SOURCE DOCUMENT —

----

CBS News confirmed that a police officer was killed in the attack and at least 12 people were injured.
The head of the elite anti-crime force, Rapid Action Battalion, or RAB, told reporters Friday night that they were working to save the lives of the people trapped inside the Holey Artisan Bakery. Some foreigners are believed to be among the hostages.
"Some derailed youths have entered the restaurant and launched the attack," Benazir Ahmed said. "We have talked to some of the people who fled the restaurant after the attack. We want to resolve this peacefully. We are trying to talk to the attackers, we want to listen to them about what they want."
Bangladeshi security personnel stand guard near a restaurant that was attacked by gunmen in Dhaka, Bangladesh, on July 1, 2016.
Bangladeshi security personnel stand guard near a restaurant that was attacked by gunmen in Dhaka, Bangladesh, on July 1, 2016.
AP Photo
A huge contingent of security guards cordoned off the area around the restaurant, trading gunfire with the attackers who set off bombs and exchanged gunfire with the security forces.
"Some of our people have been injured. Our first priority is to save the lives of the people trapped inside," Ahmed said. He would not say how many people were trapped inside.
Sumon Reza, a kitchen staffer who escaped the attack at the Holey Artisan Bakery in Dhaka's Gulshan area, told reporters that the attackers were armed with firearms and bombs as they entered the restaurant around 9:20 p.m. Friday and took customers and staffers hostage at gunpoint.
Jamuna Television, quoting Reza, said the attackers chanted "Allahu Akbar" (God is Great) as they launched the attack.
In Washington, State Department spokesman John Kirby told reporters: "We are aware of reports of what appears to a hostage situation in the Gulshan neighborhood of Dhaka."
Kirby said the U.S. Embassy in Dhaka has accounted for 100 percent of American citizens that are under the authority of the diplomatic chief of mission and that none was involved in the incident. He said the department was accounting for other Americans who may have been in the area.

----

DATA EXCERPT —
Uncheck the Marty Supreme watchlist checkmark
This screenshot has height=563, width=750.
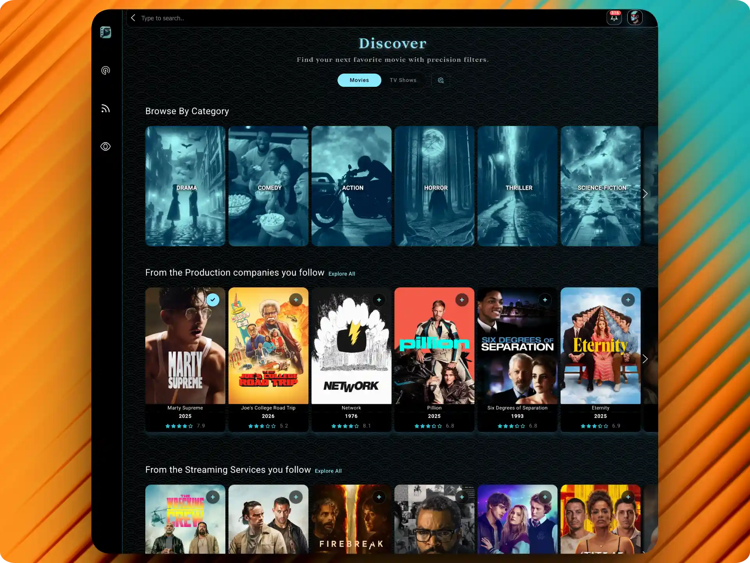(213, 300)
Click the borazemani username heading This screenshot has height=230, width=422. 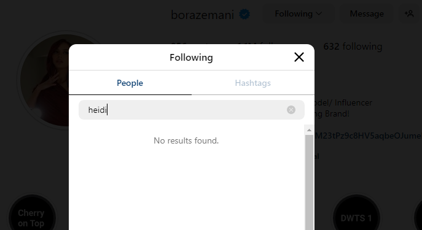[202, 15]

----

INSTRUCTION —
Answer these from the article on the Dhaka restaurant attack:
(a) Around what time did the attackers enter the restaurant, according to the kitchen staffer?
(b) What is the full name of the elite anti-crime force whose head spoke to reporters?
(c) How many of the American citizens under the chief of mission's authority were involved in the incident, according to Kirby?

SOLUTION TO THIS EXERCISE —
(a) Around 9:20 p.m. Friday
(b) Rapid Action Battalion (RAB)
(c) None